## Start
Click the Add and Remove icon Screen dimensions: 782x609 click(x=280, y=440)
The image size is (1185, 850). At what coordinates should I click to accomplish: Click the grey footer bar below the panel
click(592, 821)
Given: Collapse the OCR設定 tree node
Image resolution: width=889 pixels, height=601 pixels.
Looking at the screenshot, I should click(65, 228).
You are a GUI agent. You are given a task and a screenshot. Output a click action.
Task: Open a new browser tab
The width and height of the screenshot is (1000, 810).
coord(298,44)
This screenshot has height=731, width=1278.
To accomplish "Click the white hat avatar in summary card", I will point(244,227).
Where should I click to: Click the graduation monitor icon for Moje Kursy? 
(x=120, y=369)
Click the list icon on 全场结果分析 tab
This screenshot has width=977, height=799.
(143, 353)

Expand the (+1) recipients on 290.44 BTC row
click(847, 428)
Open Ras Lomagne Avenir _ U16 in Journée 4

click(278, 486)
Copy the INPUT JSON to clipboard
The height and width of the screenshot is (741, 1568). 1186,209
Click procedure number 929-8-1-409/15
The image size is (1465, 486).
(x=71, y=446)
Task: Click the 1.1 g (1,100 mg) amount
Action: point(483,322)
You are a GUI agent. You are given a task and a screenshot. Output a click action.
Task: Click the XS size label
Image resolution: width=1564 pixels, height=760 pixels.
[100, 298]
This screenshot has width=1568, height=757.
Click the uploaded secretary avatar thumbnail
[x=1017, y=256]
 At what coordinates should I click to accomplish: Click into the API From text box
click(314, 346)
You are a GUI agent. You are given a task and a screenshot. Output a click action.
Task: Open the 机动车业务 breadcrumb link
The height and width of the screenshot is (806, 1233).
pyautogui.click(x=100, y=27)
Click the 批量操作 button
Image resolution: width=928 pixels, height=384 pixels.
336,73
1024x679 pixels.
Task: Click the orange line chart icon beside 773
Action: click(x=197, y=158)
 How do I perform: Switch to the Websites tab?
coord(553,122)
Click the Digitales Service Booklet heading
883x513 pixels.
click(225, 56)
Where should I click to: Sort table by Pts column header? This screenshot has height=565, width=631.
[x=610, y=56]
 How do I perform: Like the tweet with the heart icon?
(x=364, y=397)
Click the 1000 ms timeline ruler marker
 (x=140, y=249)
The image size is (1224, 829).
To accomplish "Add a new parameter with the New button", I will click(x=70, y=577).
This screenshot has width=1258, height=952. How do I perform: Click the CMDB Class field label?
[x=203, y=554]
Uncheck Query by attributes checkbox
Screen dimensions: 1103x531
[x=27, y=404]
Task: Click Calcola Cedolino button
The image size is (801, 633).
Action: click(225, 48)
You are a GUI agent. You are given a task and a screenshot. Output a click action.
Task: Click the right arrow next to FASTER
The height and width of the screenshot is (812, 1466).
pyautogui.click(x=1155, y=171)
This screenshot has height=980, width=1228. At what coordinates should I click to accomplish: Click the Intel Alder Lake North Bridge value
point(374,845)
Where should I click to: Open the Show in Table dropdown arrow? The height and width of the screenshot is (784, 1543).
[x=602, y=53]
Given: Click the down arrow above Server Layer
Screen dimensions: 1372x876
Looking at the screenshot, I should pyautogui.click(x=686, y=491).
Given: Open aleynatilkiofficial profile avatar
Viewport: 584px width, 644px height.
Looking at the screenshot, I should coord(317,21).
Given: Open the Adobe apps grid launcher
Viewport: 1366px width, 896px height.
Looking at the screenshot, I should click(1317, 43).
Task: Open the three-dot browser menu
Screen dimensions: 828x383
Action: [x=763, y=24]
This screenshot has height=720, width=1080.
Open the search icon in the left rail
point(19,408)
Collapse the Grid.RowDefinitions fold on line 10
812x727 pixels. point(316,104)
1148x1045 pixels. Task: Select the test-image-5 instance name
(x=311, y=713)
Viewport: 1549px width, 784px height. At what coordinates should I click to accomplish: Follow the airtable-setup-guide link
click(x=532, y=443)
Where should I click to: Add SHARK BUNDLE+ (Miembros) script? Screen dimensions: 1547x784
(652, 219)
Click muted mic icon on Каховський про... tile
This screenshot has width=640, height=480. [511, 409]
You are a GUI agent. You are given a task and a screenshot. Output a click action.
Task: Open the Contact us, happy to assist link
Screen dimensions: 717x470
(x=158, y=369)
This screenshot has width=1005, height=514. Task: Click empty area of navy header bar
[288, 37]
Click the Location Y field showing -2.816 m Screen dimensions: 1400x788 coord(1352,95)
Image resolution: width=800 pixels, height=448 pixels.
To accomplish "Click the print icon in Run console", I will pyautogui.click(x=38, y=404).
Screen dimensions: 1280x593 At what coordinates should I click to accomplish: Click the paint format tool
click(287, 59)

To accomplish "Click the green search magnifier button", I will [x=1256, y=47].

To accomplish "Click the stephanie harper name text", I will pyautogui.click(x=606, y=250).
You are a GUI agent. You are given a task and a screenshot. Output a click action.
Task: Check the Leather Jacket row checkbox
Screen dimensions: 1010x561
## End
* What to do
Update the lines above so that each occurrence of "GUI agent" reads "screen-control agent", leaving all other text as it is.

* Answer to this exercise
Click the Add and Remove icon Screen dimensions: 782x609 click(x=280, y=440)
The image size is (1185, 850). At what coordinates should I click to accomplish: Click the grey footer bar below the panel
click(592, 821)
Given: Collapse the OCR設定 tree node
Image resolution: width=889 pixels, height=601 pixels.
Looking at the screenshot, I should click(65, 228).
You are a screen-control agent. You are given a task and a screenshot. Output a click action.
Task: Open a new browser tab
The width and height of the screenshot is (1000, 810).
coord(298,44)
This screenshot has height=731, width=1278.
To accomplish "Click the white hat avatar in summary card", I will point(244,227).
Where should I click to: Click the graduation monitor icon for Moje Kursy? 
(x=120, y=369)
Click the list icon on 全场结果分析 tab
This screenshot has width=977, height=799.
(143, 353)

Expand the (+1) recipients on 290.44 BTC row
click(847, 428)
Open Ras Lomagne Avenir _ U16 in Journée 4

click(278, 486)
Copy the INPUT JSON to clipboard
The height and width of the screenshot is (741, 1568). 1186,209
Click procedure number 929-8-1-409/15
The image size is (1465, 486).
(x=71, y=446)
Task: Click the 1.1 g (1,100 mg) amount
Action: point(483,322)
You are a screen-control agent. You are given a task and a screenshot. Output a click action.
Task: Click the XS size label
Image resolution: width=1564 pixels, height=760 pixels.
[100, 298]
This screenshot has width=1568, height=757.
Click the uploaded secretary avatar thumbnail
[x=1017, y=256]
 At what coordinates should I click to accomplish: Click into the API From text box
click(314, 346)
You are a screen-control agent. You are given a task and a screenshot. Output a click action.
Task: Open the 机动车业务 breadcrumb link
The height and width of the screenshot is (806, 1233).
pyautogui.click(x=100, y=27)
Click the 批量操作 button
Image resolution: width=928 pixels, height=384 pixels.
336,73
1024x679 pixels.
Task: Click the orange line chart icon beside 773
Action: click(x=197, y=158)
 How do I perform: Switch to the Websites tab?
coord(553,122)
Click the Digitales Service Booklet heading
883x513 pixels.
click(225, 56)
Where should I click to: Sort table by Pts column header? This screenshot has height=565, width=631.
[x=610, y=56]
 How do I perform: Like the tweet with the heart icon?
(x=364, y=397)
Click the 1000 ms timeline ruler marker
 (x=140, y=249)
The image size is (1224, 829).
To accomplish "Add a new parameter with the New button", I will click(x=70, y=577).
This screenshot has width=1258, height=952. How do I perform: Click the CMDB Class field label?
[x=203, y=554]
Uncheck Query by attributes checkbox
Screen dimensions: 1103x531
[x=27, y=404]
Task: Click Calcola Cedolino button
The image size is (801, 633).
Action: click(225, 48)
You are a screen-control agent. You are given a task and a screenshot. Output a click action.
Task: Click the right arrow next to FASTER
The height and width of the screenshot is (812, 1466).
pyautogui.click(x=1155, y=171)
This screenshot has height=980, width=1228. At what coordinates should I click to accomplish: Click the Intel Alder Lake North Bridge value
point(374,845)
Where should I click to: Open the Show in Table dropdown arrow? The height and width of the screenshot is (784, 1543).
[x=602, y=53]
Given: Click the down arrow above Server Layer
Screen dimensions: 1372x876
Looking at the screenshot, I should pyautogui.click(x=686, y=491).
Given: Open aleynatilkiofficial profile avatar
Viewport: 584px width, 644px height.
Looking at the screenshot, I should coord(317,21).
Given: Open the Adobe apps grid launcher
Viewport: 1366px width, 896px height.
Looking at the screenshot, I should click(1317, 43).
Task: Open the three-dot browser menu
Screen dimensions: 828x383
Action: [x=763, y=24]
This screenshot has height=720, width=1080.
Open the search icon in the left rail
point(19,408)
Collapse the Grid.RowDefinitions fold on line 10
812x727 pixels. point(316,104)
1148x1045 pixels. Task: Select the test-image-5 instance name
(x=311, y=713)
Viewport: 1549px width, 784px height. At what coordinates should I click to accomplish: Follow the airtable-setup-guide link
click(x=532, y=443)
Where should I click to: Add SHARK BUNDLE+ (Miembros) script? Screen dimensions: 1547x784
(652, 219)
Click muted mic icon on Каховський про... tile
This screenshot has width=640, height=480. [511, 409]
You are a screen-control agent. You are given a task and a screenshot. Output a click action.
Task: Open the Contact us, happy to assist link
Screen dimensions: 717x470
(x=158, y=369)
This screenshot has width=1005, height=514. Task: Click empty area of navy header bar
[288, 37]
Click the Location Y field showing -2.816 m Screen dimensions: 1400x788 coord(1352,95)
Image resolution: width=800 pixels, height=448 pixels.
To accomplish "Click the print icon in Run console", I will pyautogui.click(x=38, y=404).
Screen dimensions: 1280x593 At what coordinates should I click to accomplish: Click the paint format tool
click(287, 59)

To accomplish "Click the green search magnifier button", I will [x=1256, y=47].

To accomplish "Click the stephanie harper name text", I will pyautogui.click(x=606, y=250).
You are a screen-control agent. You are given a task and a screenshot. Output a click action.
Task: Check the Leather Jacket row checkbox
Screen dimensions: 1010x561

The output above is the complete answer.